Aim of the exercise:
Entries below include pictures. Output exactly the lines from the one with "Task: Open the Internet tab" down to the one with "Task: Expand the", both ends included, and leave the pictures out.

──────────────────────────────

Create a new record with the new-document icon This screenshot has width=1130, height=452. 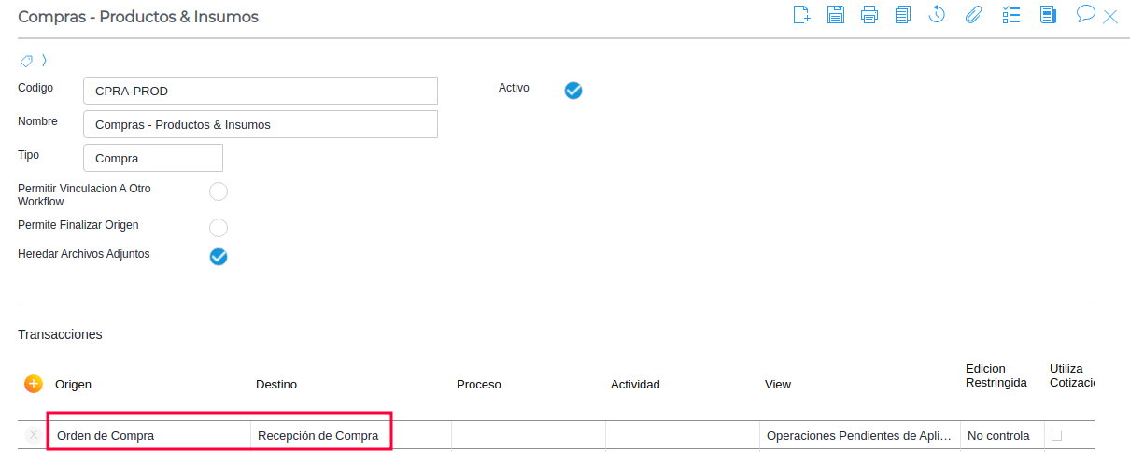tap(801, 15)
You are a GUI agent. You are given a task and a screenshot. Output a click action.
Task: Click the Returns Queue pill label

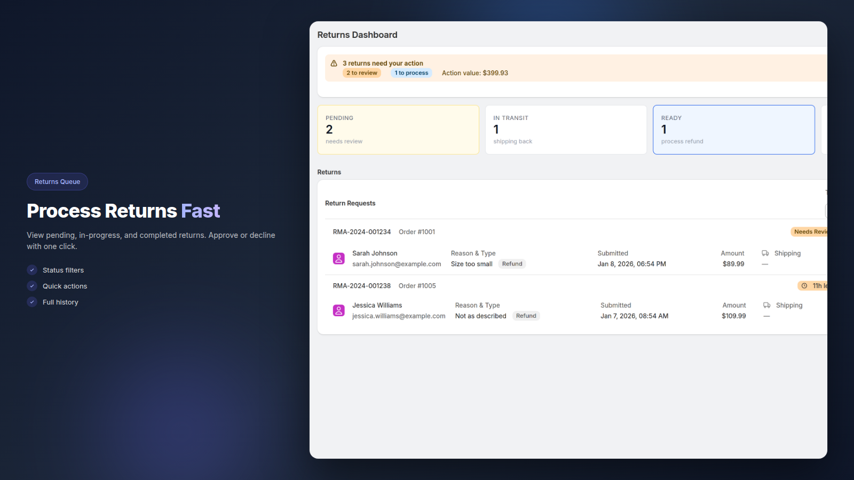pos(57,182)
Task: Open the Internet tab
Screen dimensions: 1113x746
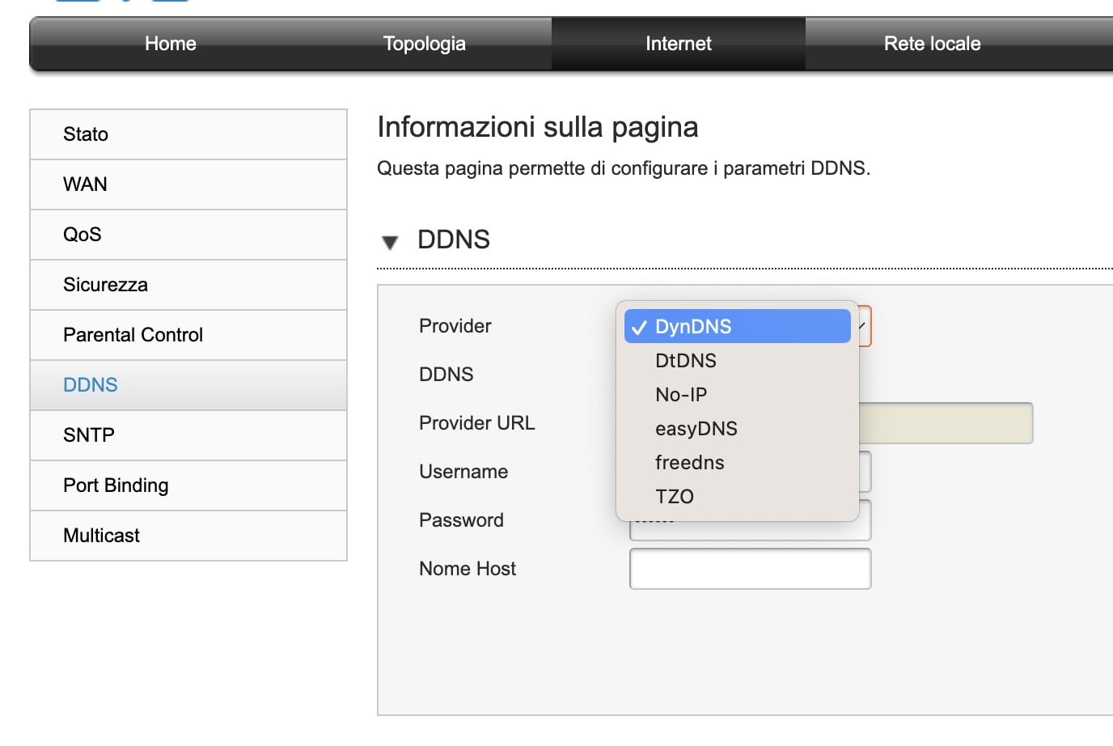Action: click(678, 44)
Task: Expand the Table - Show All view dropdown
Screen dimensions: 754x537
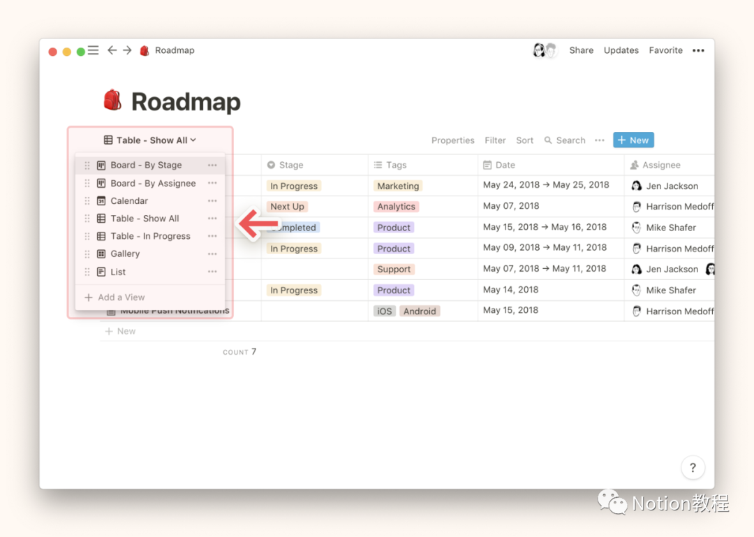Action: coord(149,140)
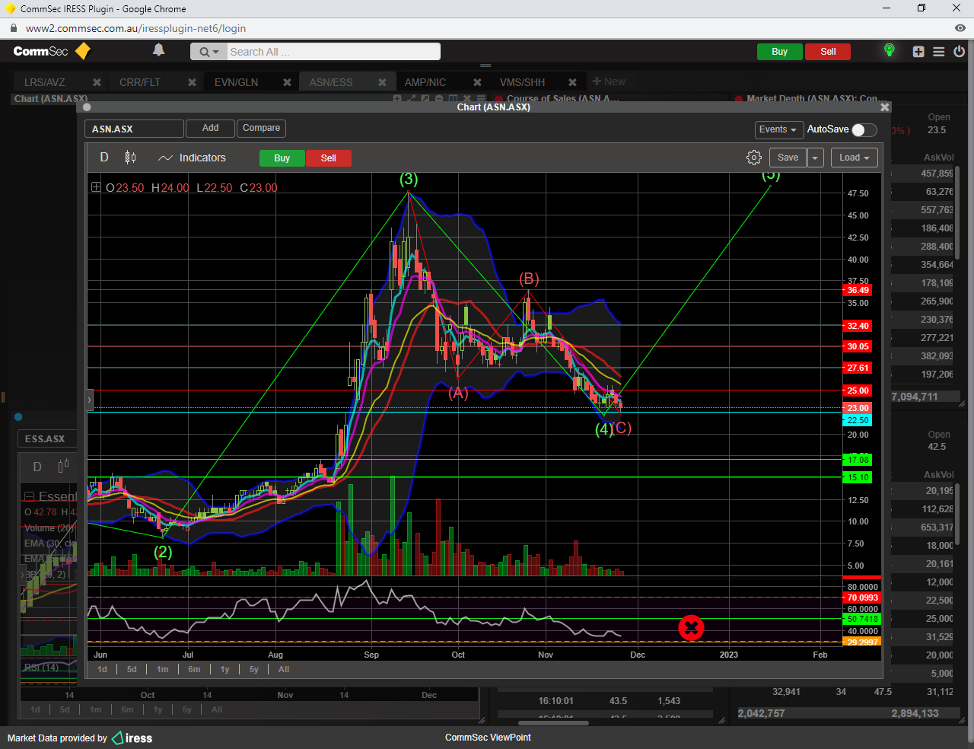This screenshot has height=749, width=974.
Task: Switch to the EVN/GLN tab
Action: pos(236,82)

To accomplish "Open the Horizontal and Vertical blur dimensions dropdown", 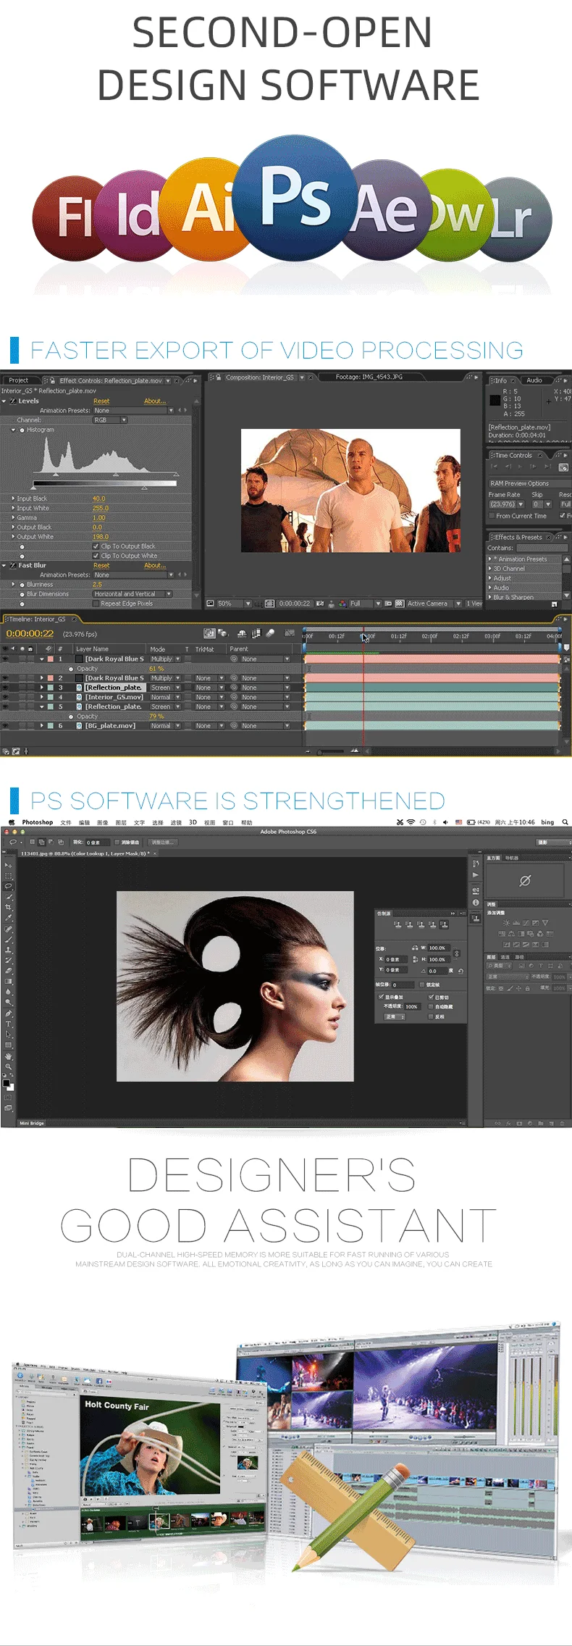I will point(133,594).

──────────────────────────────

Answer box:
Task: Open the Internet tab
Screen dimensions: 1113x746
Action: click(678, 44)
Task: Expand the Table - Show All view dropdown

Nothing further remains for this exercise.